After a DEA agent in October 2005 signaled to McKesson that the federal agency would subpoena its sales records related to New Care pharmacy in East Baltimore, McKesson reduced the supply of hydrocodone pills it sent to the pharmacy temporarily, then ramped sales back up. Within six months, it was sending 2,000 pills per night to the pharmacy, Carter testified.

Carter said she reviewed thousands of McKesson and AmerisourceBergen documents as part of her analysis of the companies’ roles in Baltimore’s opioid epidemic.

McKesson sent 3 million hydrocodone pills to New Care from January 2005 to October 2006, when the wholesaler cut off business with the pharmacy, according to court documents.

“That’s an egregious amount of hydrocodone to ship to a pharmacy,” said Carter, adding that she believed McKesson neglected its responsibility to monitor New Care for suspicious orders of opioids and report such orders to the DEA, a legal obligation under the federal Controlled Substances Act.

“There is no due diligence, in my opinion,” Carter said of McKesson’s oversight of New Care. “They had glaring red flags in this instance.”

New Care’s owners were convicted in federal court and sentenced in 2009 to five years in prison each for illegally selling hydrocodone. The U.S. Department of Justice took legal action against McKesson because of what it did at New Care, entering into a settlement with the company on May 2, 2008.

In addition to paying approximately $13.3 million, the agreement required McKesson to attest that it would create a program to comply with the Controlled Substances Act and report suspicious drug orders to the DEA. McKesson did not report a suspicious order in the Baltimore area from the time of the settlement until March 2012 — almost four years later.

On March 12, 2009, a McKesson official told colleagues in an email that the owner of Drug City pharmacy in Dundalk was hiring “off duty police officers to do surveillance on his store with the goal of catching individuals who may be receiving scripts and then selling them outside the store to third party individuals.”

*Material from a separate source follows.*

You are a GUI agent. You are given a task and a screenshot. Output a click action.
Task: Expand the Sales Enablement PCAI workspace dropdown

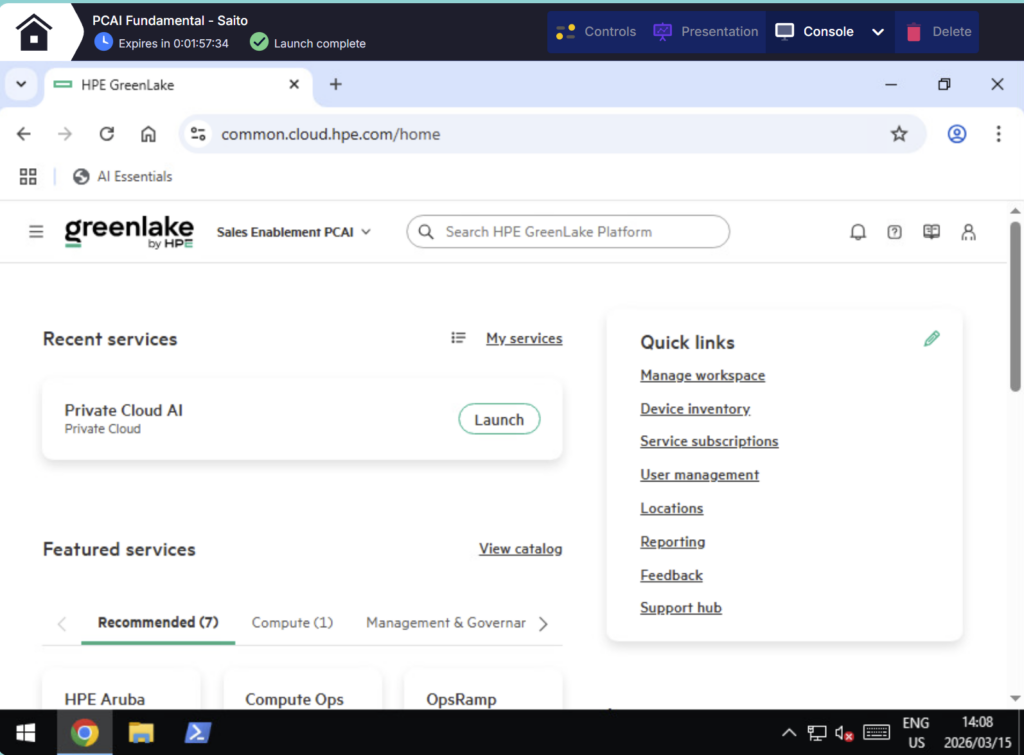tap(294, 232)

A McKesson regulatory official wouldn’t visit the pharmacy again for almost two years, Carter testified. Meanwhile, its sale of oxycodone at Drug City skyrocketed to 3 million pills a year.

“This was the pharmacy,” Carter said, “that purchased the most oxycodone, the documents show, of anywhere in the country.”

Other McKesson documents showed that Drug City filled prescriptions from doctors around Baltimore and Baltimore County, and as far away as Delaware and North Carolina, according to Carter’s analysis. The doctors that it filled scripts for most was a Baltimore County “pill mill” practice whose owners were later convicted in federal court.

Nonetheless, a McKesson sales representative continued to request on Drug City’s behalf an increase to its monthly supply, writing each time as a justification that, “customer business is increasing at a very high rate.” At the peak, McKesson was sending 273,000 oxycodone pills to the pharmacy each month.

“They were just giving them as much oxycodone as they wanted. They definitely weren’t doing their due diligence,” Carter testified.

McKesson reduced sales to Drug City, and eventually ended its business there, only after a DEA agent contacted them and that agency raided the pharmacy.

In November 2012, opioid manufacturer Mallinckrodt Pharmaceuticals warned McKesson that it was considering denying the wholesaler reimbursement for purchasing its brand of pills and selling them to Bayview Pharmacy in East Baltimore. Oxycodone alone accounted for 38% of McKesson’s overall drug sales to the pharmacy and a McKesson regulator wrote that “they seem to fill a large amount of prescriptions for pain clinics,” according to documents displayed in court.

“That’s a big red flag and it should’ve been investigated immediately,” said Carter, noting that McKesson didn’t end its relationship with Bayview for more than nine months after the manufacturer’s warning.

Carter is expected to continue testifying Wednesday and could remain on the witness stand for several more days.